To optimize the therapeutic efficacy of active pharmaceutical ingredients, various lipid-based drug delivery systems have been developed. In particular, due to the various advantages, most of the lipid-based nano-formulation products on the market contain the poly(ethylene glycol) (PEG) block on the carrier. However, the effect of PEG length on pharmacokinetic (PK) profile, nanoparticle distribution, and pharmacological efficacy of the encapsulated drug have not been explored fully. Here, we assessed the effects of PEG length on the distri-bution and pharmacological efficacy of doxorubicin (Dox)-loaded liposomal formulations.

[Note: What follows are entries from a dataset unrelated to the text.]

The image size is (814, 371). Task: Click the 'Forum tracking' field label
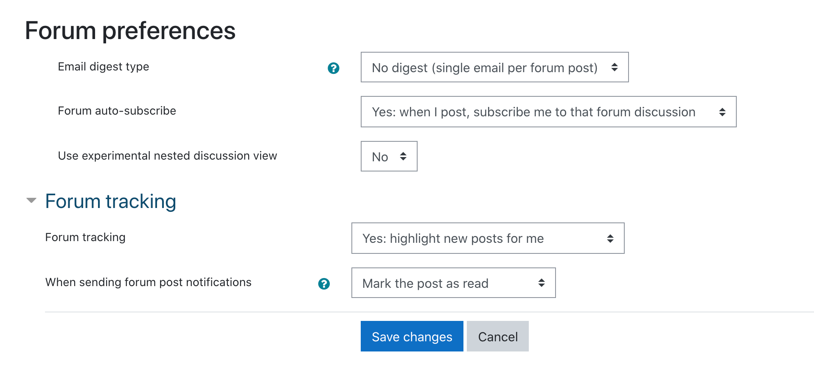click(85, 237)
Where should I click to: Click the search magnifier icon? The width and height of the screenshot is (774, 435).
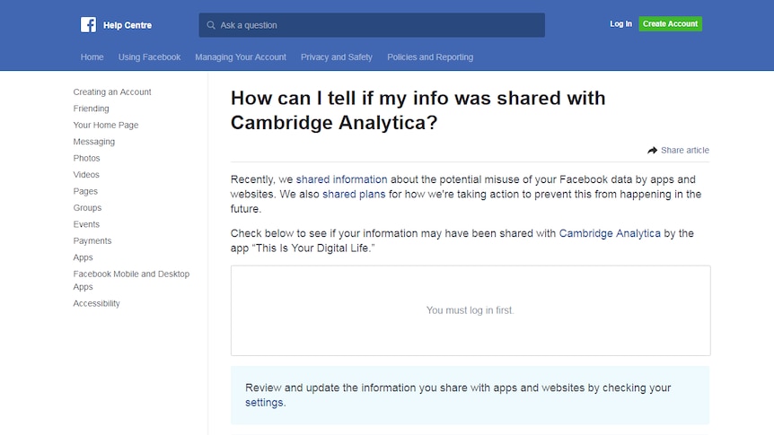[x=211, y=25]
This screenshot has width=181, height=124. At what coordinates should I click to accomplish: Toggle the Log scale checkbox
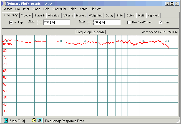(161, 22)
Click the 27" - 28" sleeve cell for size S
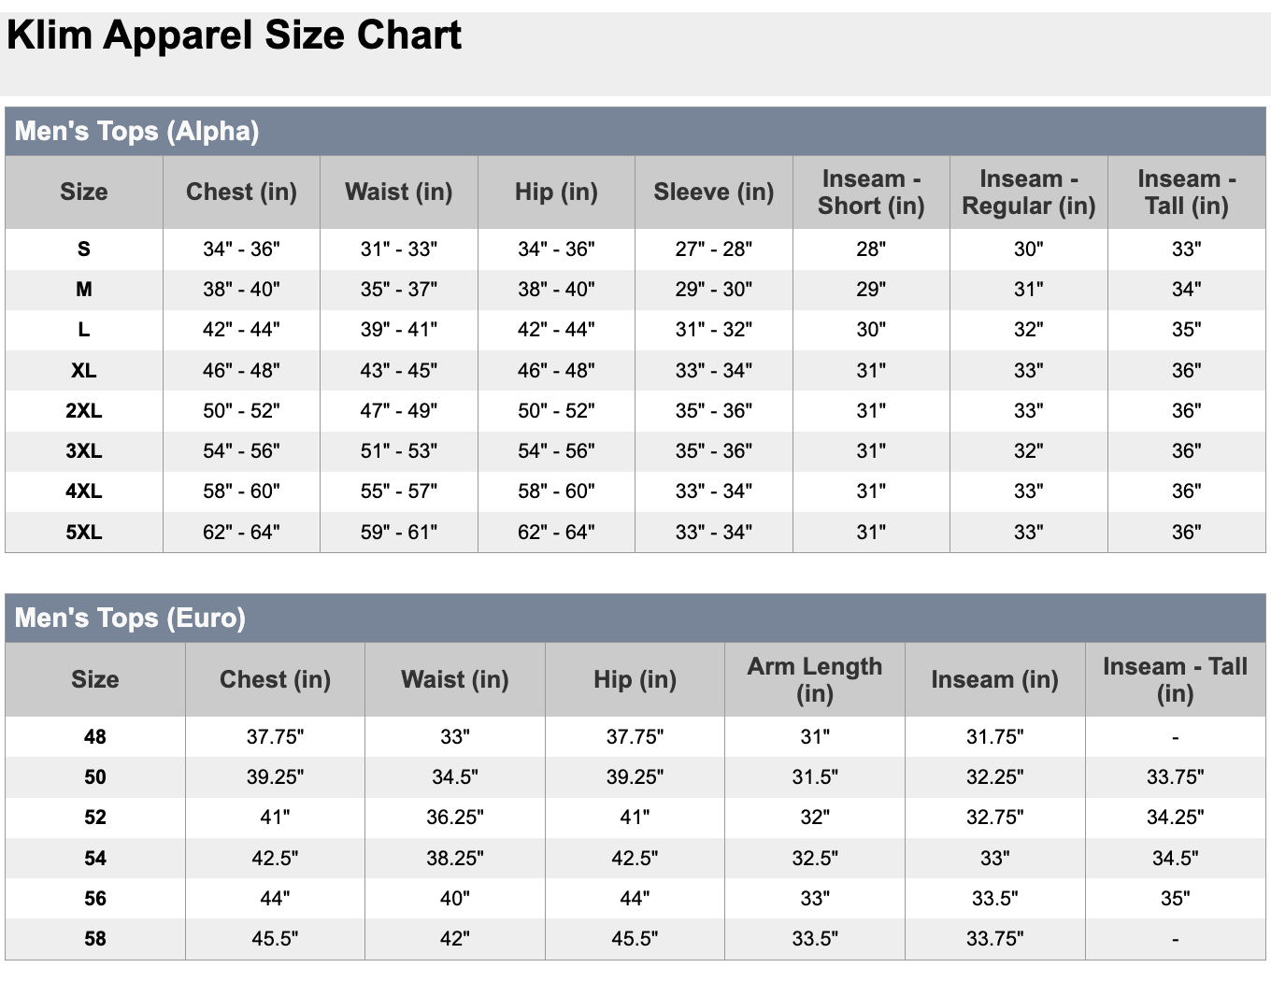Screen dimensions: 1271x996 pos(713,249)
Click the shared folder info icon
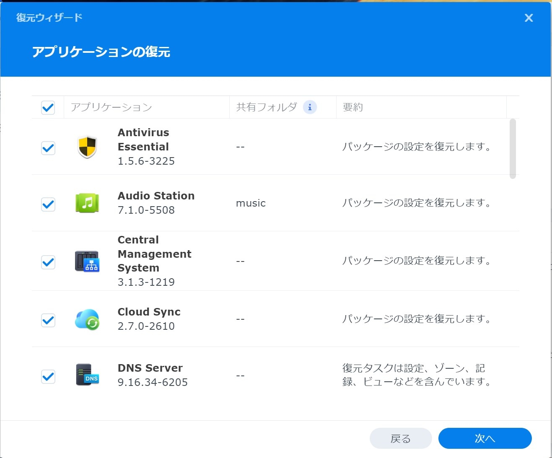552x458 pixels. point(310,107)
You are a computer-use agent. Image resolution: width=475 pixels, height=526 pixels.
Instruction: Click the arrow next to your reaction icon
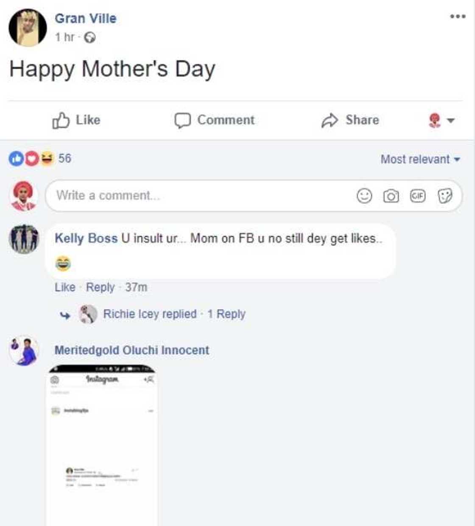click(x=450, y=120)
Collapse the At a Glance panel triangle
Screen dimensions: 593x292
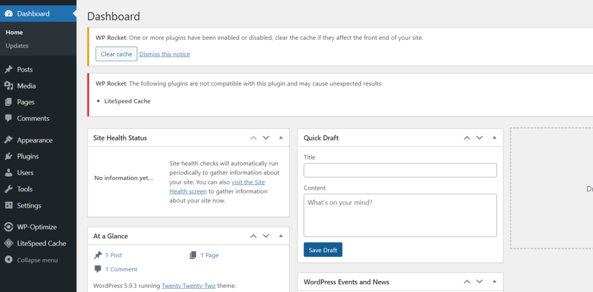(281, 236)
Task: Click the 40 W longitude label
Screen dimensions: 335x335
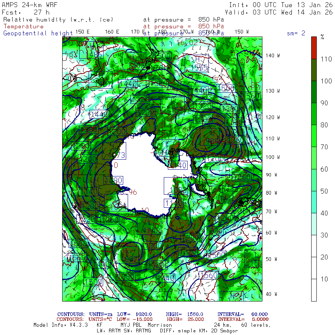Action: (271, 294)
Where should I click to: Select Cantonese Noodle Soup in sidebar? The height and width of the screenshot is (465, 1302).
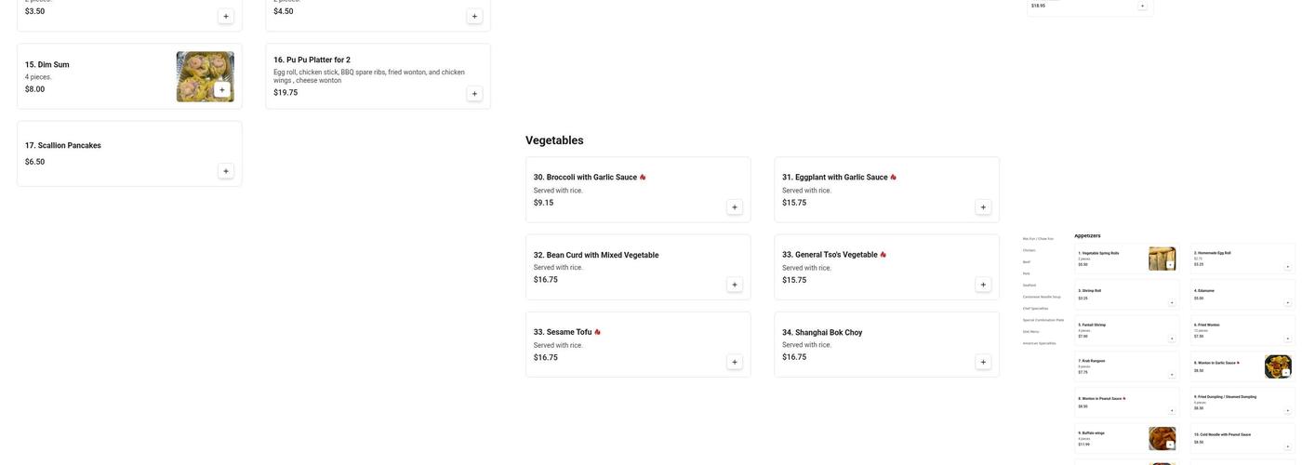(1042, 297)
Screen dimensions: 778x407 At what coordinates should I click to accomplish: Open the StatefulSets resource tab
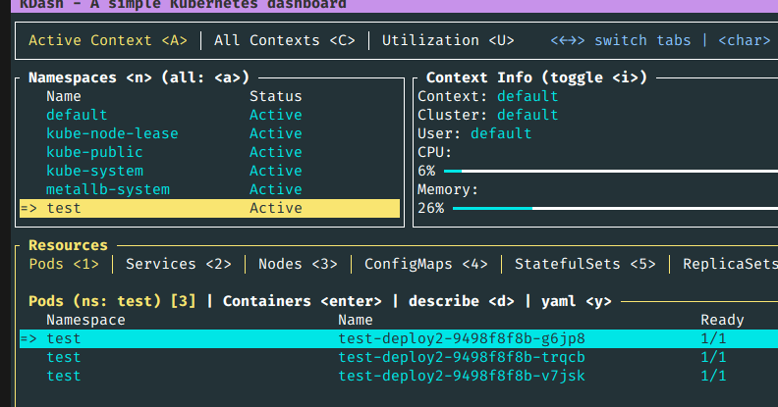coord(584,264)
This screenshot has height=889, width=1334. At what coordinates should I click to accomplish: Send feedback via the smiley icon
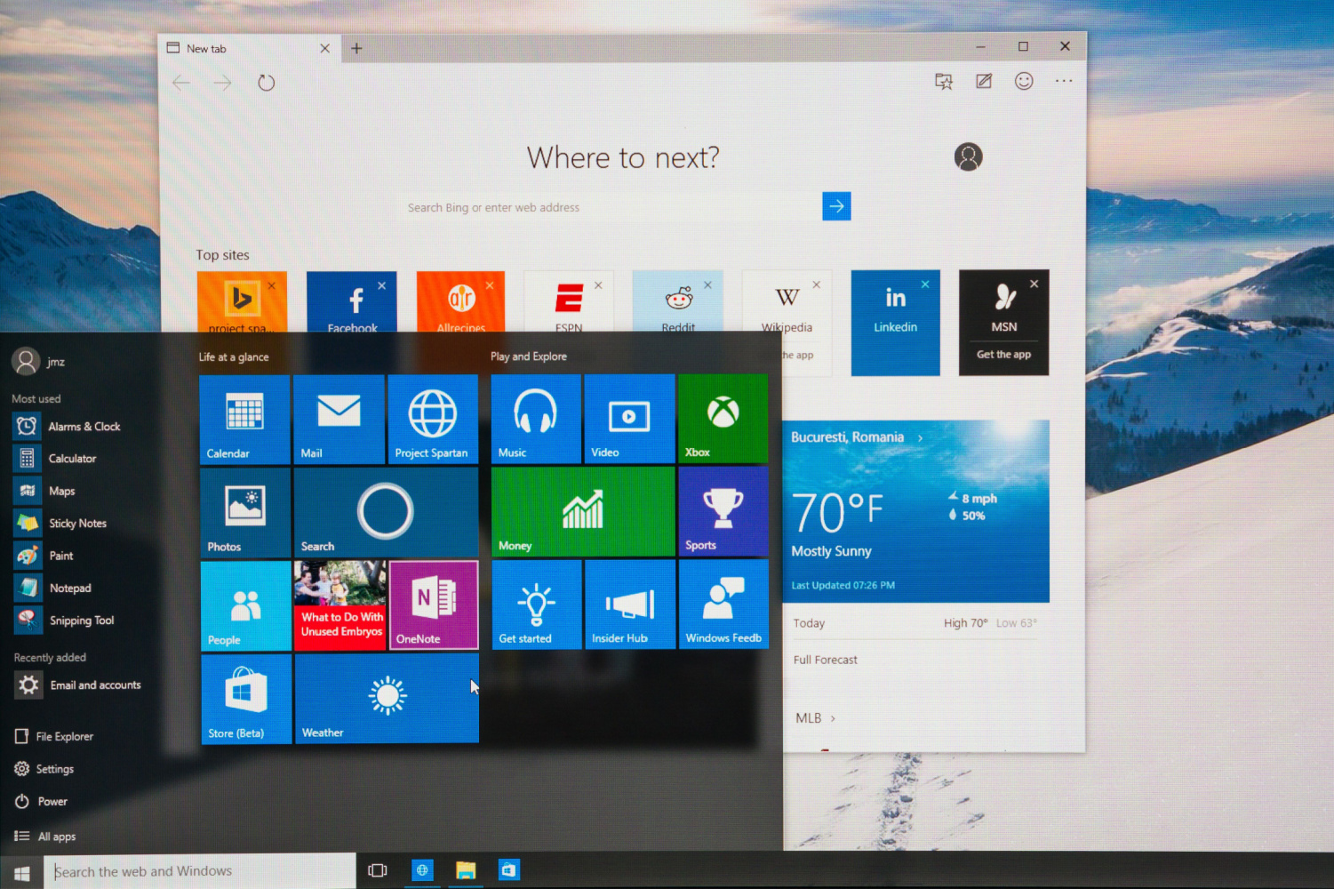click(x=1023, y=81)
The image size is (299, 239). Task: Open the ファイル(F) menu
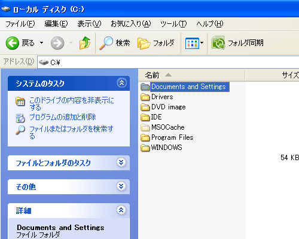(x=20, y=24)
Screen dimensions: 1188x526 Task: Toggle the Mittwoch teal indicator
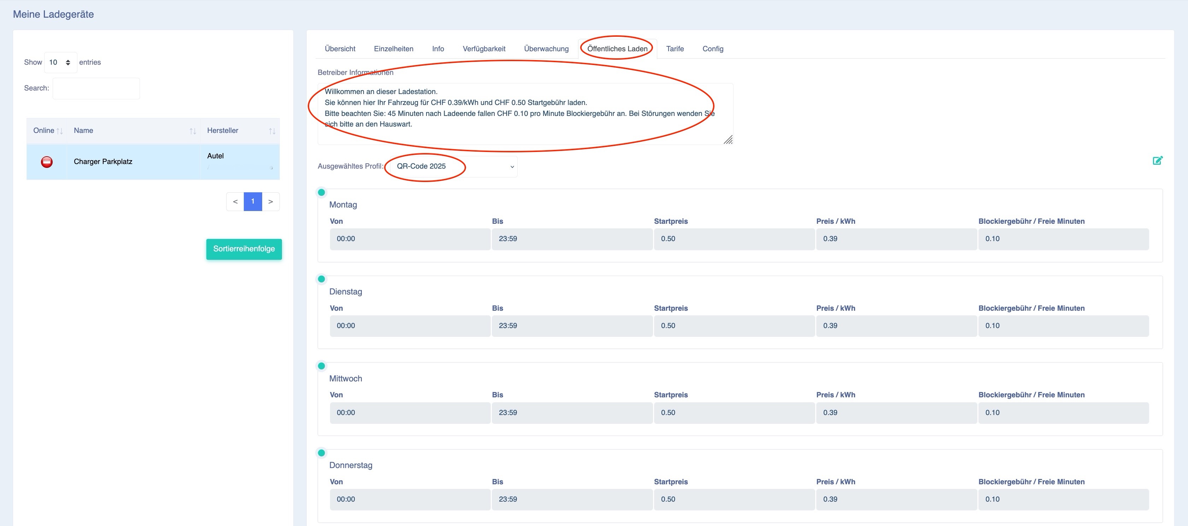pos(321,366)
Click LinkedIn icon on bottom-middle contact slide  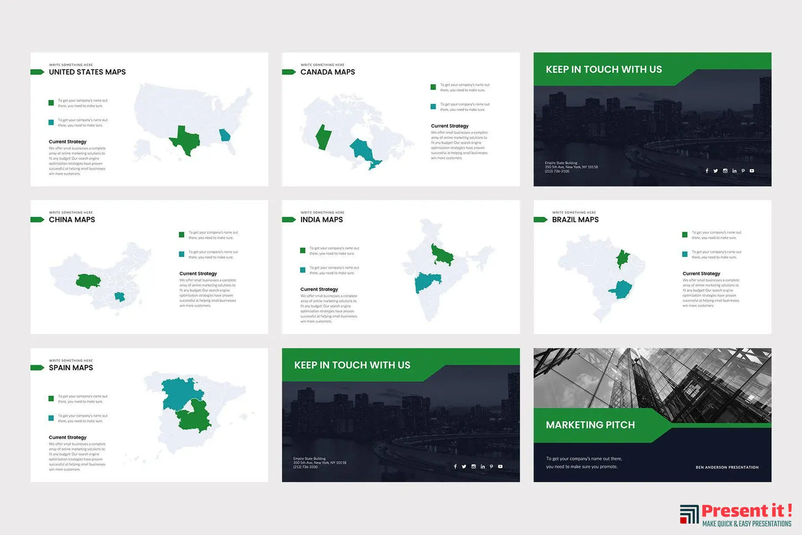482,467
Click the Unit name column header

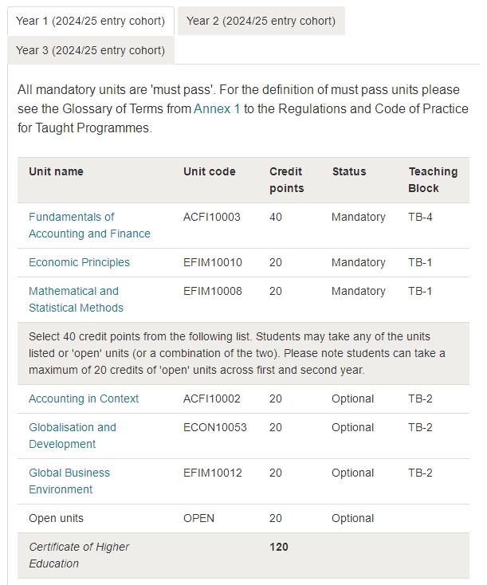pos(56,171)
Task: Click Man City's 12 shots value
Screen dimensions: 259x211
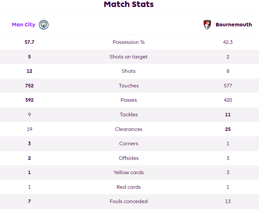Action: (x=29, y=71)
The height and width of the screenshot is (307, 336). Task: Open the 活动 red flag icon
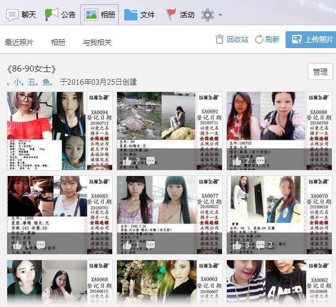tap(171, 14)
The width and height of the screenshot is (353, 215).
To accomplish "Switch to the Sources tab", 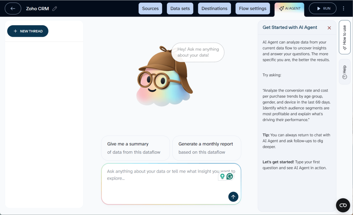I will tap(150, 9).
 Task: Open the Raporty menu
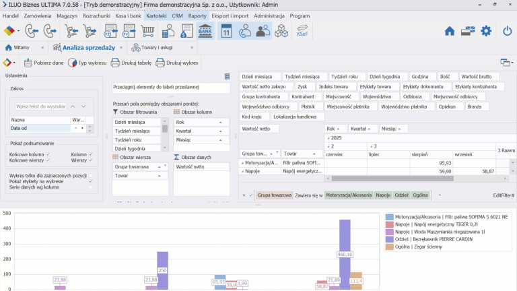coord(197,15)
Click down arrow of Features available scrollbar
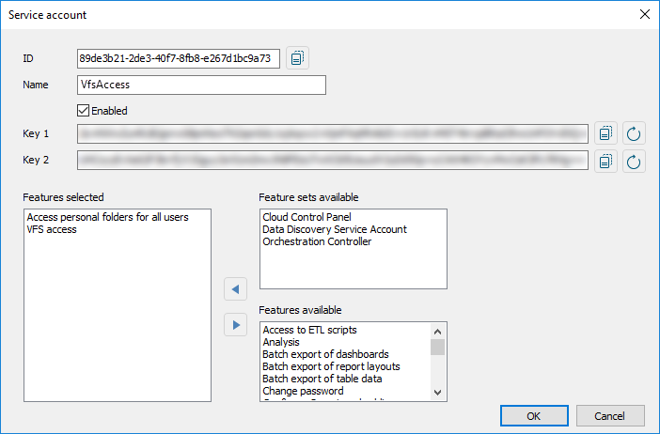 coord(438,393)
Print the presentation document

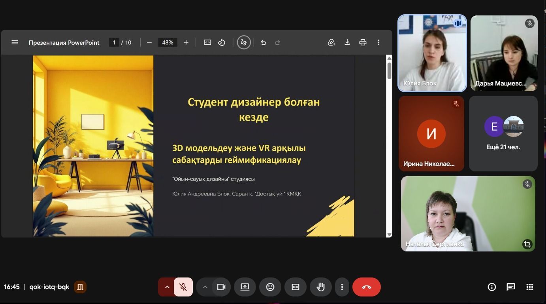click(363, 42)
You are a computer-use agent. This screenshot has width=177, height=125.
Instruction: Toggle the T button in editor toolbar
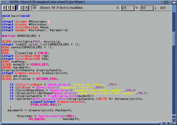coord(9,8)
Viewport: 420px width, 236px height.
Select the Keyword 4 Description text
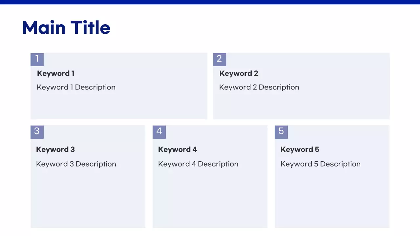198,164
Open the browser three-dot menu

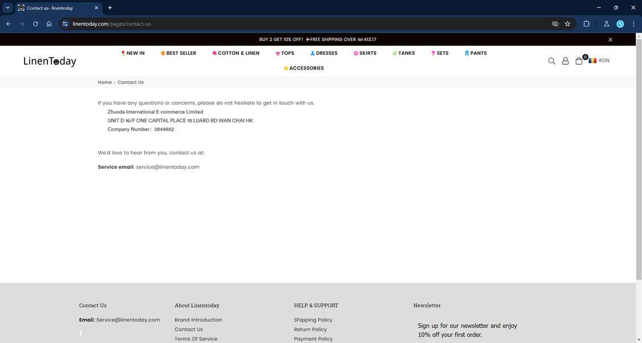point(633,23)
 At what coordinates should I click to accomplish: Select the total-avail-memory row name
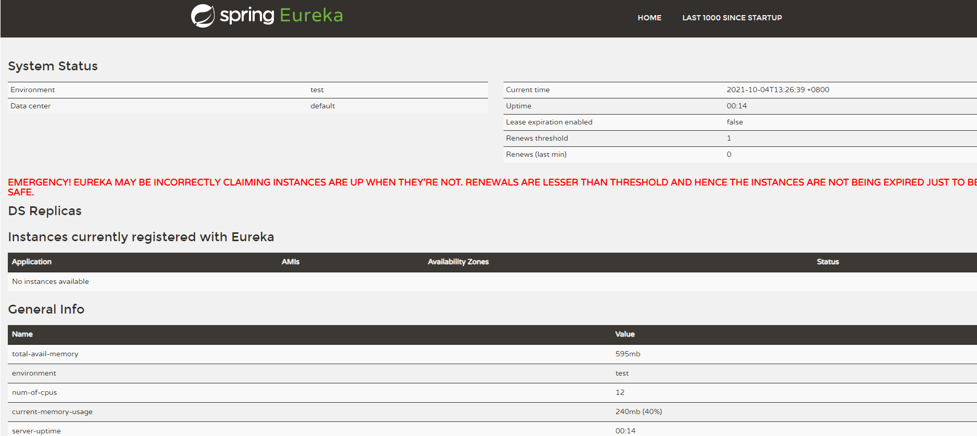pos(45,354)
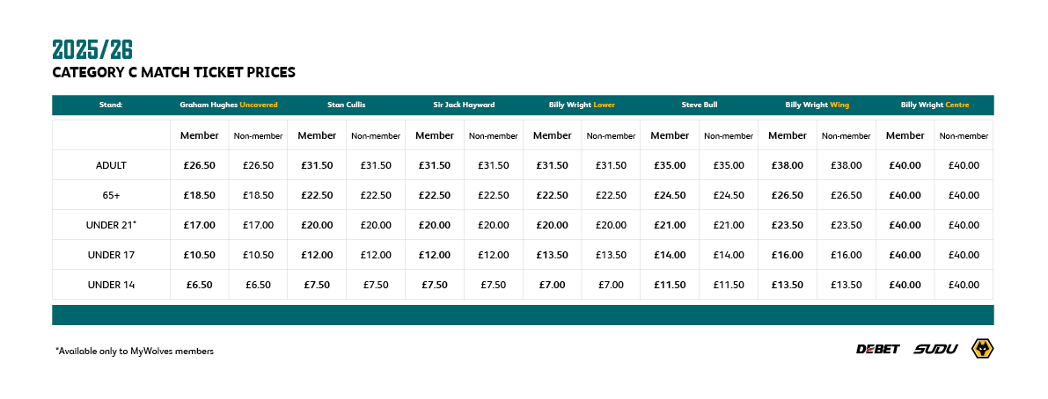Click the UNDER 21* row label
The image size is (1048, 399).
coord(111,225)
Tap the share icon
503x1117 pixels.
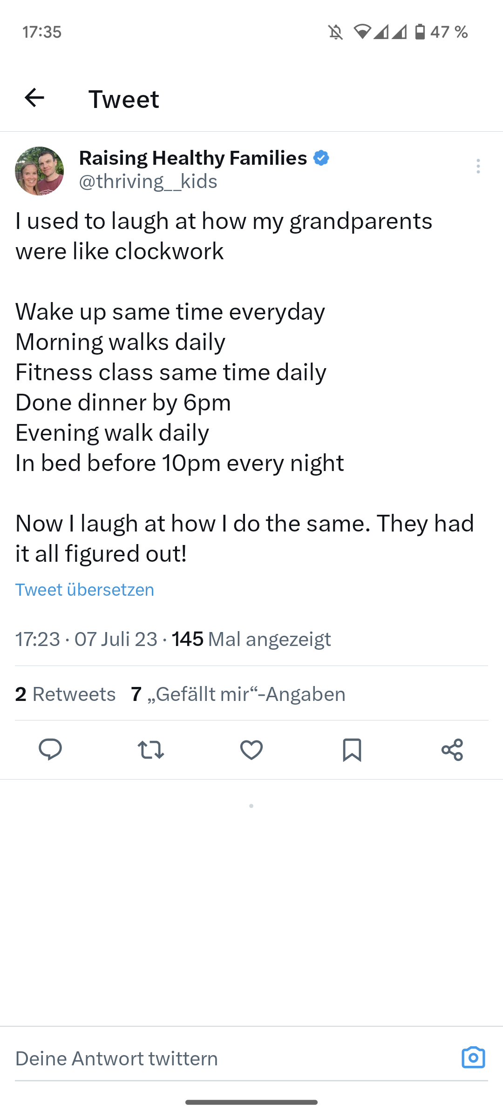[452, 749]
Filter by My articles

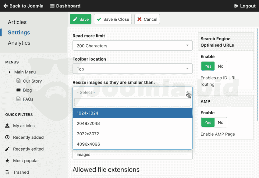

Compared to PEG-Lipo 2 K, PEG-Lipo 10 K increased the drug concentration in blood at 24 and 48 h and the extent of particle accu-mulation at the tumor site due to the enhanced blood circulation time of the nanoparticles having higher PEG length. However, as the drugs begin to be released from the carrier at the point of administration, the drug concentration at that later time point drops to 4% or less compared to that of the initial time points. Thus, the pharmacological efficacy among the PEG-Lipo formulations did not differ significantly, which could be attributed to their dynamic drug-releasing characteristics during circulation in the blood. These findings suggest that although PEG length plays a critical role in the particle and drug distribution of the formulations, it does not affect the therapeutic efficacy of the incorporated drug because of the dynamic character of drug-loaded PEG-Lipo structures.